Consider our story of a CEO of an average-size bank. He could never figure out why his brokerage division did not generate more revenue or see more growth.

Every five years or so, he would fire his program manager and hire a new one. He had enjoyed a successful career as a banker, working his way up the ladder from a part-time job as a teller. But the one thing that he could never figure out was why history would repeat itself with each program manager he hired.

It may sound like a silly story, but the situation is characteristic of many banks across the country. And if you consider all the angles to this story, it is easy to understand why.

Our fictional bank manager, like many of his real-life counterparts, is a man who never worked on 100% commission and therefore has a tough time understanding and relating to those who do.

Indeed, anyone willing to take the risk of working on commission is going to be different from someone who has always been on a salary.

And a bank manager, of course, thinks like a banker. Even though he has a program manager, he ultimately makes all the big decisions. And while some managers realize they cannot manage everyone the same-we're too different-the differences in our industry are just too big sometimes. It's like a cricket player managing a boxing gym.

When it comes to this industry, advisors know that if they can sell, they will be successful anywhere and are very driven by monetary rewards. Furthermore, they know if they hit a certain level of production (usually $500,000) they will be in demand across the industry.

Advisors are attracted to this industry because they like the idea of being able to make as much as their talent permits. And since they are risk-takers, they will leave a bank once they feel the bank is hurting their ability to make money.

Here at the Rummage Group, I have consulted with numerous banks and I am shocked each time a program goes back to its old ways. Most often they are unwilling to even try the ideas that will make them more successful.

Here are 10 things that all bank- based programs should do:

. Hire a great program manager - one who started as an advisor and successfully worked his or her way up through the ranks. They should also understand banking.

. Allow your program manager to run the division and make the decisions. Do not micro-manage the division. A good program manager knows what will help the advisors become more successful and what will keep them in the seat.

. Have one of the best bank-based payout grids. Many banks are notorious for having low payout grids. A good payout grid should go as high as 60%, but most banks top out at 40%.

If an advisor is generating $600,000 in revenue and is at the top of the grid, give them even more incentive to increase it to $700,000 or $800,000. Compare your grid to other banks and make sure you have one of the best.

. Make sure your bankers have it in their goals to send referrals to the advisors. A good program should require all branch bankers to make at least 12 referrals per month to the advisors.

This will require top-down management. If this goal is not brought up in every sales meeting the bankers may not think it is important. Give awards to bankers for the most referrals. Most banks have weak or no goals when it comes to brokerage referrals.

. Give monetary incentive for qualified referrals. Having goals for referrals is great, but giving a monetary reward is even better.

If a teller knows they will get, say, $20 for every referral, this will allow them to increase their income and also generate more revenue for the bank.

In addition, there should be a bonus each month for any banker that hits his or her referral goal.
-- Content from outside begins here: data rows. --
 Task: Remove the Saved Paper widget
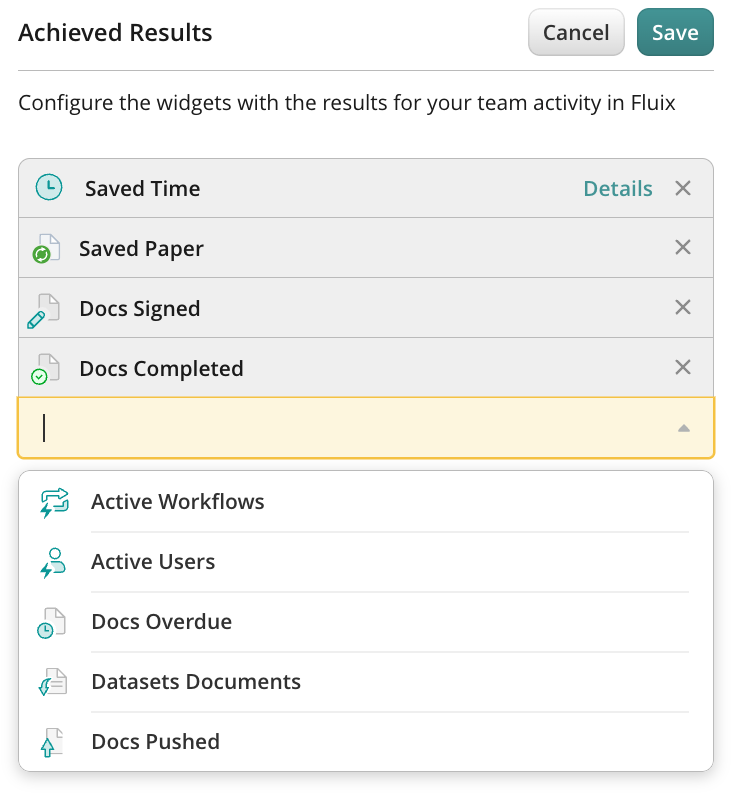point(683,248)
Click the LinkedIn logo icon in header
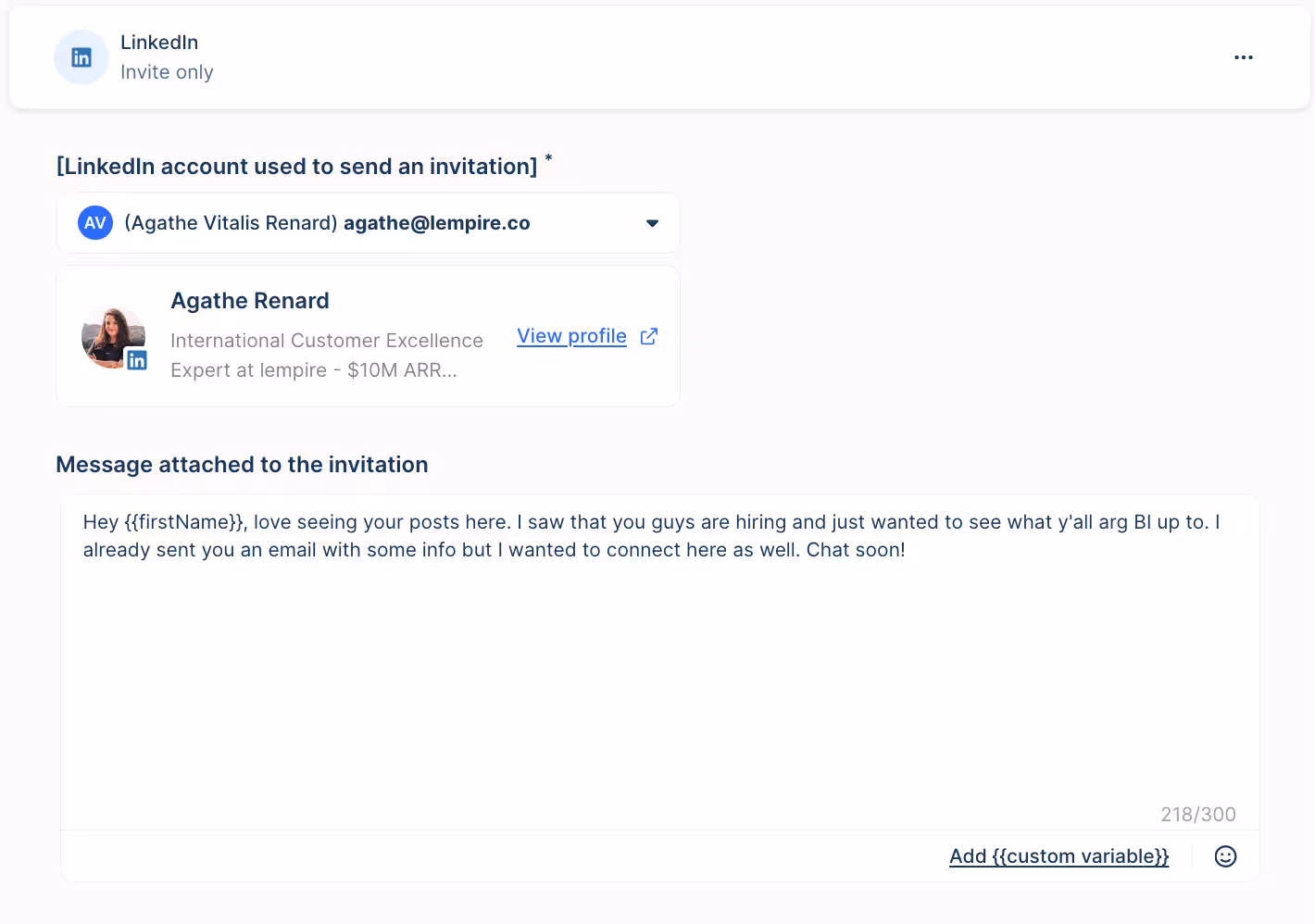Image resolution: width=1315 pixels, height=924 pixels. pyautogui.click(x=81, y=57)
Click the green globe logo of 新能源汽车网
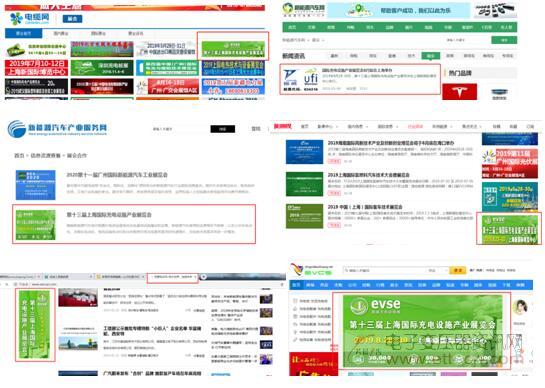 click(x=288, y=8)
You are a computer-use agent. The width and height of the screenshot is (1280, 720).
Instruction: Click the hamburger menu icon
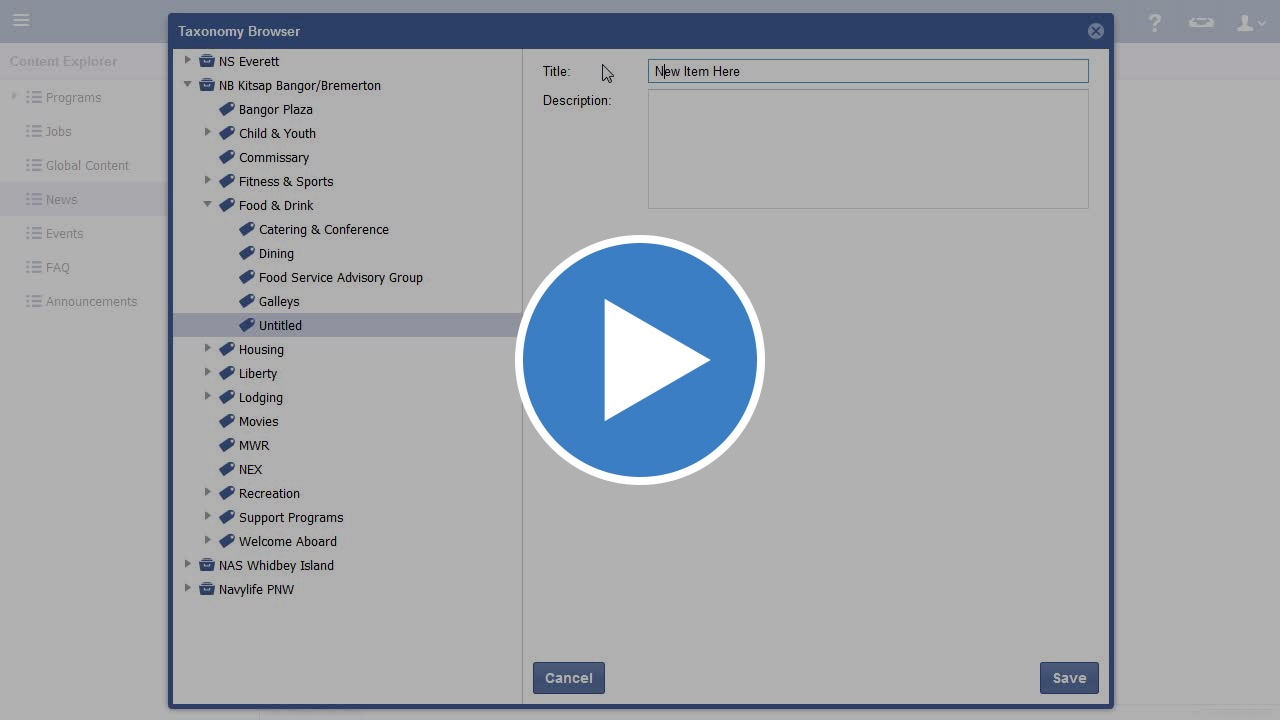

Maybe an additional $250 if they hit their 12 referrals. You can get creative but it needs to be enough to get every employee interested about the monetary potential.

. Give upfront money to recruits. If you want to get the more successful advisors with established books, you need to give an upfront check. Something between 20% and 50% of trailing-12 production is at least a start. If a bank chooses to skip this step, it risks losing good advisors to the firms that give upfront money or have a better program.

. Listen to your advisors. Survey your advisors at least once a year to gauge what is needed to make a better program.

Some of the best companies in the world have made a habit of asking employees for good improvement ideas. Remember, advisors tend to be emotional and want to feel that you care. If they don't, they will leave you for a company that does.

. Stop making compliance and paperwork a nightmare. Banks are notorious for being conservative when it comes to compliance. There are industry regulations and then there are "bank regulations." This makes no sense to advisors and is a big point of frustration.

. Provide the advisor with leads. Referrals are the best, but leads are necessary when referrals slow down. At any given time there are hundreds of great leads in every branch, such as customers who have high balances in deposit accounts or maturing CDs. These are all customers a bank should want their advisors to call on. I understand the challenges that bank CEOs sometimes face with using too many deposits for brokerage investments. However, if this is the case, the bank needs to find a way to bring in more deposits instead of hurting brokerage.

. Use good third-party recruiters. Recruiting financial advisors is one of the hardest types of recruiting, and I have never seen HR do it effectively. It involves a lot of time and effort that HR does not have.

The most successful bank-based programs use outside third-party recruiters for a reason. If you are going to use typical Internet-based candidate sourcing websites, you likely will end up with advisors who have little to no existing book of business. Moreover, many talented advisors don't put their resumes on the web.

In summary, banking and brokerage are two very different animals. At the Rummage Group, we see this every day in our conversations with both sides.

At a bank, you already have a captive audience to sell financial products and services to. So what all programs need are some talented salespeople. The days of the service-driven banks are over.

All banks need to capture as much wallet share as possible. And you are not going to do that by going cheap on the potentially best salespeople you employ.